Inevitably, the ferocity on both sides will now increase; escalating violence and the splitting of the country are unavoidable. But it is not only in Ukraine that the events of May 2 have represented a watershed for public opinion. This applies no less to Russia as well.

Full article at

It is reassuring that Mr Karglitsky has realized he should refrain from commenting on the Ukrainian question and the national question — at least until he does some more reading. I would suggest he start with Ivan Dzuiba

In the days leading up to the Odessa massacre the Kyiv Post observed a series of attacks by “football fans” on anti-government encampments in Kharkov and Donetsk and, maybe other cities in eastern Ukraine. Studying the dynamics involved in the attacks on these anti-government camps sheds, I believe, some light on what unfolded in Odessa on May 2nd. According the Kyiv Post, pro-Kiev football fans, including Right Sector militants, attacked the anti-government encampment/occupation in Kharkov. Judging from this account the “football fans” succeeded in seizing control of the anti-government camp and, in the process, brutalized many pro-Russian activists. A day or two after this attack pro-Kiev “football fans” staged a Ukrainian ‘unity’ march in Donetsk that appeared to be headed for the main anti-government encampment there. This time anti-Kiev activists confronted the football fans before they could reach the Donetsk encampment. The counter offensive by anti-Kiev activists apparently caught the “football fans” off guard and forced the pro-Kiev marchers to beat a hasty retreat. The Right Sector militants marching with the football fans no doubt were embarrassed and outraged at the defeat their side suffered in Donetsk.
It seems quite plausible to me, though I of course don’t know for sure, that word of events in Kharkov and Donetsk led at least some of the anti-Kiev activists to reach the conclusion that going on the offensive against the “football fans” in Odessa represented the best hope of avoiding a repeat of the Kharkov experience. This helps explain the attacks on the Ukrainian Unity march that happened before it reached the anti-government encampment in Odessa. I certainly believe that the anti-government camp in Odessa had good reason to fear what would happen to them if the “football fans”, which included Right Sector militants, reached the pro-Russian activists based on recent events in Kharkov. Under these circumstances it seems to me unreasonable for the anti-Kiev camp to not conclude that they were in the cross hairs of the Ukrainian “unity” marchers. Unfortunately for them, and all of the Ukraine, the struggle did not unfold as the one in Donetsk did.
The military attacks that the Ukrainian Army and the Ukrainian National Guard were already conducting against opposition forces in eastern and southern Ukraine couldn’t help but embolden the commitment of the “football” fans to try to silence the pro-Russian camp by resorting to storm trooper style acts of repression. The Yatsenyuk government bares direct responsibility for the tragedy in Odessa as a result of its enthusiastic embrace of violent repression as a tool for silencing anti-Maiden opposition to it.

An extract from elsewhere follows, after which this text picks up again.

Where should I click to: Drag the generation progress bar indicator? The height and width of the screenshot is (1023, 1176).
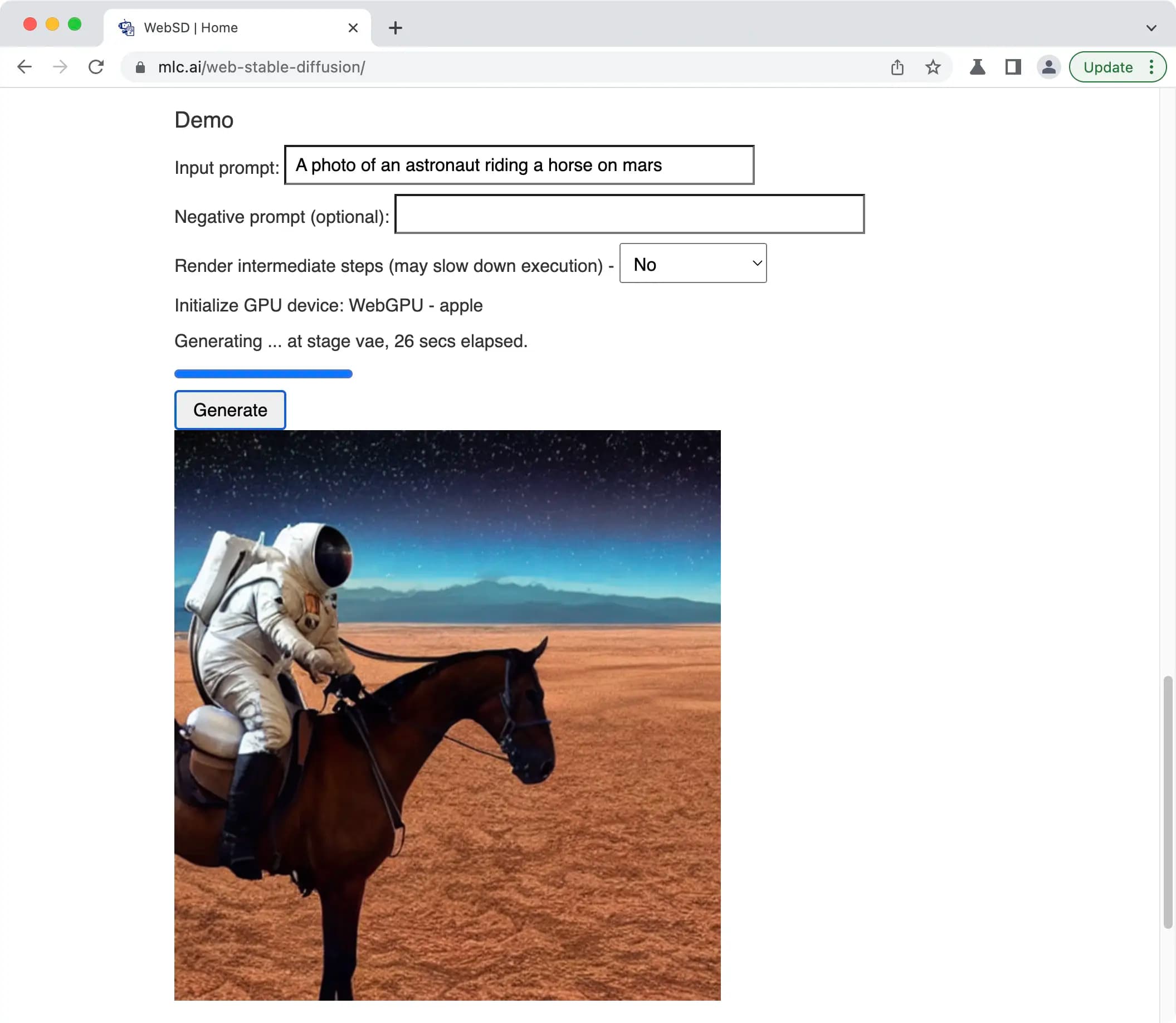click(349, 374)
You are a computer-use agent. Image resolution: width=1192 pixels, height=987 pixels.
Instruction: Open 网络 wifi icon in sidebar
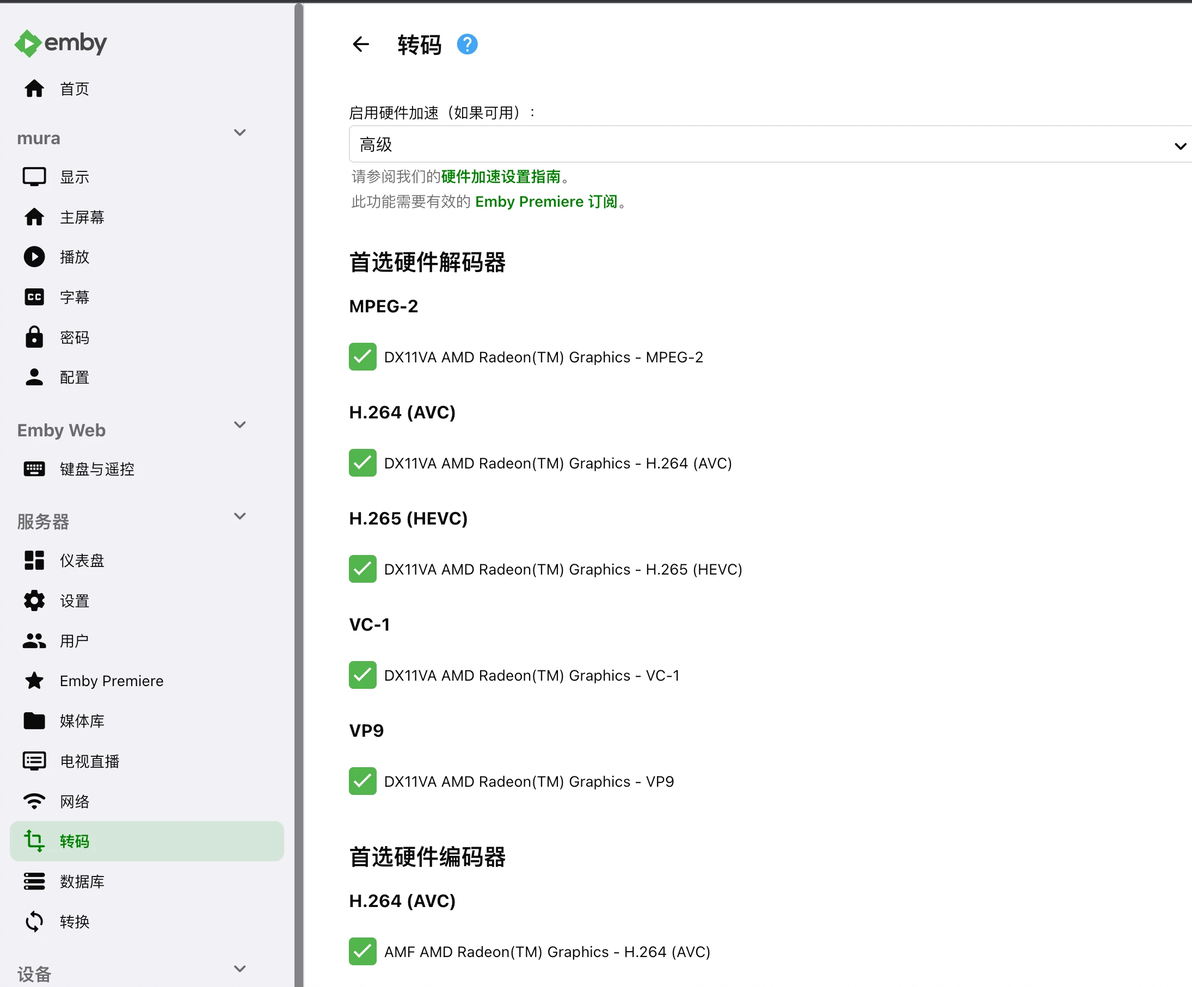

P.S. There are plenty of links between the Ukraine and Louisiana that are of some significance to what is unfolding in the eastern European country. Louisiana native, and leading Bayou State Neo Nazi, David Duke apparently taught American history courses at the “MAUP” University in Kiev. All I can say about this is that the kids who took courses from David Duke in Kiev are in need of some serious reeducation about the United States. Also Mary Landrieu, the senior U.S. Senator from Louisiana, is leading the charge in Washington to pressure European nations into turning to the US for gas and oil needs that now met by Russia. The oligarchy that runs Louisiana could teach even Yanukovych a thing or two about how to engage in corrupt government practices and get away with it.

Workers of the World Unite! Workers of Ukraine Unite!